(Records)

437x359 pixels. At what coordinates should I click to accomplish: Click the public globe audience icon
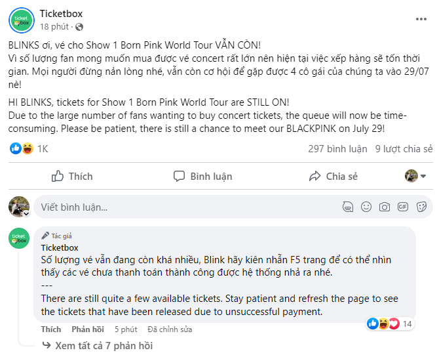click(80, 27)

---

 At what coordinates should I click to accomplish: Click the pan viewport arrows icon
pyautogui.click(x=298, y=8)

==

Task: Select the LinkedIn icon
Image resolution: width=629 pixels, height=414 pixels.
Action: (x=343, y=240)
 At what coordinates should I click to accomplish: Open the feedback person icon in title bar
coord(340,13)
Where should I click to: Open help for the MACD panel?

(Required work)
In the listing above, find the line with "Image resolution: width=629" and the line with "Where should I"; set down exactly those two lines and every line between them, nothing more.

(Your response)
Image resolution: width=629 pixels, height=414 pixels.
Action: (x=343, y=240)
 At what coordinates should I click to accomplish: Open the feedback person icon in title bar
coord(340,13)
Where should I click to: Open help for the MACD panel?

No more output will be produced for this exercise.